With such a mind numbing figure before us as a nation, so largely attributable to mismanagement and lack of oversight, President Dwight Eisenhower's "The Chance for Peace" speech comes to mind. While the figures may have changed, the point remains the same:
Every gun that is made, every warship launched, every rocket fired signifies, in the final sense, a theft from those who hunger and are not fed, those who are cold and are not clothed.This world in arms is not spending money alone.
It is spending the sweat of its laborers, the genius of its scientists, the hopes of its children.
The cost of one modern heavy bomber is this: a modern brick school in more than 30 cities.
It is two electric power plants, each serving a town of 60,000 population.It is two fine, fully equipped hospitals.
It is some 50 miles of concrete highway.
We pay for a single fighter with a half million bushels of wheat.

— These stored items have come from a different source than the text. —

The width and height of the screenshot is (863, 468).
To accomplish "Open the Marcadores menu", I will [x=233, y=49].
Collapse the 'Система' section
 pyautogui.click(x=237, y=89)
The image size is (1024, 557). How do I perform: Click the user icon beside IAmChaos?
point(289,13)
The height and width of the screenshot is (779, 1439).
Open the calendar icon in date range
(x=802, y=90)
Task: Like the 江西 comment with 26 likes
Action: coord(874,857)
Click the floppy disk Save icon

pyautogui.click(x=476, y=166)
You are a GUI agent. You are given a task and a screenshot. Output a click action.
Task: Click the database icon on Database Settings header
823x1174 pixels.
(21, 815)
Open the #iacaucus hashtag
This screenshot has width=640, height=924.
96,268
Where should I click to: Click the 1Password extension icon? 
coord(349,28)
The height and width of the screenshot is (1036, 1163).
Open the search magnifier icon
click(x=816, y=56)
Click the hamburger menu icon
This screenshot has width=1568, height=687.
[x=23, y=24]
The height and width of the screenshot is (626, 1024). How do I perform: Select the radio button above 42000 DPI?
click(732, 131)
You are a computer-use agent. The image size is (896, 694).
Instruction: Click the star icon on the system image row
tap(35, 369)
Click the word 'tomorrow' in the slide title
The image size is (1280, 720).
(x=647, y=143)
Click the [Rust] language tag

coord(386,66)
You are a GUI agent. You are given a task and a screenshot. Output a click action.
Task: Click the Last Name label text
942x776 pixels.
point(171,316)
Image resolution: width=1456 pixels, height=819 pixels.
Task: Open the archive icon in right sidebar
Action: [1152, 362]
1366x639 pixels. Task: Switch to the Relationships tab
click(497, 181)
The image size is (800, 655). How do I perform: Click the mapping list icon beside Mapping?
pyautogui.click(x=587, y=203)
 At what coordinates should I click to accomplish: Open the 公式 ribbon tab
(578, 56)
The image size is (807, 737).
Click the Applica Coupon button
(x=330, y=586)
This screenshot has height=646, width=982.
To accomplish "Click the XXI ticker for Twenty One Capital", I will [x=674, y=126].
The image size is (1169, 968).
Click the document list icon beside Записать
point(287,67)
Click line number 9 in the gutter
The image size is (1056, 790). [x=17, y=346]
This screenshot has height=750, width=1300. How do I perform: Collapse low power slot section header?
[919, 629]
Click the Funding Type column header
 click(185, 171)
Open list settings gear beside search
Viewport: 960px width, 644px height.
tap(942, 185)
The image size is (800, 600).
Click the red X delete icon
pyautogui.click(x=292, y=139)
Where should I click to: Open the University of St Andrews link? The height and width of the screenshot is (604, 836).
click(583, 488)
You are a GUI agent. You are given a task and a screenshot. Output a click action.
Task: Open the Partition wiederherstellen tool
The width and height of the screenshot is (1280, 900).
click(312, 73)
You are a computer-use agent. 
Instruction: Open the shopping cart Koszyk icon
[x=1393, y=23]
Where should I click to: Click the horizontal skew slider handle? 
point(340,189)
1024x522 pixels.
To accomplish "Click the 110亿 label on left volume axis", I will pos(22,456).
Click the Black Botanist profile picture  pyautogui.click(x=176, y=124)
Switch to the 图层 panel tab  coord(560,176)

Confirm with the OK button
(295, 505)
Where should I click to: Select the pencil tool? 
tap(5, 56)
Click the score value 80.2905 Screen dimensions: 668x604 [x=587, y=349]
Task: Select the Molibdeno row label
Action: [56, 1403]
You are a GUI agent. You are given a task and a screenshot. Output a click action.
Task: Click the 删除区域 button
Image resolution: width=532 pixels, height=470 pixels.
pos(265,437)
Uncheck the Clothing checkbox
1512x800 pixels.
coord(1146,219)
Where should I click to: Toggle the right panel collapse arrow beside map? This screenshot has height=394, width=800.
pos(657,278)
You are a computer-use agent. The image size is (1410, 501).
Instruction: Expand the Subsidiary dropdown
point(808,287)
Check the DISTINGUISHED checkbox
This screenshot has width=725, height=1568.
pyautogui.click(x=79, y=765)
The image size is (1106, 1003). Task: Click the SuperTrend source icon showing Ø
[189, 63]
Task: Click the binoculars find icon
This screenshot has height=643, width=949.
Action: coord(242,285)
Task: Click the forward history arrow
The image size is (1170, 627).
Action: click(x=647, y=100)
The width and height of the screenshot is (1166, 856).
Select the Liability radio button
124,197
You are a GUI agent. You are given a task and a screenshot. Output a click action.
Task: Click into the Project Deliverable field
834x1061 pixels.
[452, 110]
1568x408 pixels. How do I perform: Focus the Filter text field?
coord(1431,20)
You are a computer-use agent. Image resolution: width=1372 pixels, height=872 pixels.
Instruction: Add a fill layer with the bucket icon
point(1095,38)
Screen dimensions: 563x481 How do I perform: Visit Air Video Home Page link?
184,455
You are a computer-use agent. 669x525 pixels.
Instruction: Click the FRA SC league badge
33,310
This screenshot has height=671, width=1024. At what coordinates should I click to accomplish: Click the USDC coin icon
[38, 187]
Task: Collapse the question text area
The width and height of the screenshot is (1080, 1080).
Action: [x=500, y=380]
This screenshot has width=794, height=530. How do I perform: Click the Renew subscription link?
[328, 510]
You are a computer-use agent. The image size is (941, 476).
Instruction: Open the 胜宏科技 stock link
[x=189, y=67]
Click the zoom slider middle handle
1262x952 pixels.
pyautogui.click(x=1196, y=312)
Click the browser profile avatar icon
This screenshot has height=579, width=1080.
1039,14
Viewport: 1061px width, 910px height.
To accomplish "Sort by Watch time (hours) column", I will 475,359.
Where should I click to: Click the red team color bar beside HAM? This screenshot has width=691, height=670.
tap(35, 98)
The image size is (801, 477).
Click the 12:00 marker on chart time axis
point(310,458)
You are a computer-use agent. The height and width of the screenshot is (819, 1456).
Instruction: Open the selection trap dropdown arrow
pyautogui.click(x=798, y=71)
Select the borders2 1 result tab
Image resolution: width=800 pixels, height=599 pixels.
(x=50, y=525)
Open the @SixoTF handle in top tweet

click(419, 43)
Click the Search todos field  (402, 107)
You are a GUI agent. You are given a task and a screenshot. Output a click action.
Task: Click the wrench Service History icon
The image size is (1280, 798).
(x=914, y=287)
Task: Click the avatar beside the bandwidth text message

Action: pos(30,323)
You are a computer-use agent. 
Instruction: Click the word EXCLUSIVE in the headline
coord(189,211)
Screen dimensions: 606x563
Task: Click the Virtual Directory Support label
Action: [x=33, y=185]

We pay for a single destroyer with new homes that could have housed more
than 8,000 people.
This, I repeat, is the best way of life to be found on the road the world has been taking.
This is not a way of life at all, in any true sense. Under the cloud of threatening war, it is humanity hanging from a cross of iron.These plain and cruel truths define the peril and point the hope that come with this spring of 1953. This is one of those times in the affairs of nations when the gravest choices must be made, if there is to be a turning toward a just and lasting peace.
It is a moment that calls upon the governments of the world to speak their intentions with simplicity and with honesty.It calls upon them to answer the questions that stirs the hearts of all sane men: is there no other way the world may live?
1 comment:
And Scott Garret, a member of the House Budget Committee didn't even bother to attend the hearing. From Think Progress:
http://thinkprogress.org/2007/10/24/conservatives-too-busy-for-hearing-on-iraq-wars-cost/#comments
The House Budget Committee held a hearing today to receive testimony regarding the CBO’s estimate that the Iraq and Afghanistan wars may total $2.4 trillion. Only one Republican member of the committee attended. Rep. Lloyd Doggett (D-TX) noted their absence:
Doggett: “I assume, by Mr. [Paul] Ryan (R-WI) being here, that every member of this panel, including every Republican member on that side of the aisle where all the seats are vacant, received notice about this hearing about the cost of war in Iraq?”
Spratt: “I’m sure they did.”
Doggett: “And when was this notice of the hearing sent out?”
Spratt: “Seven days ago, as required by the rules.”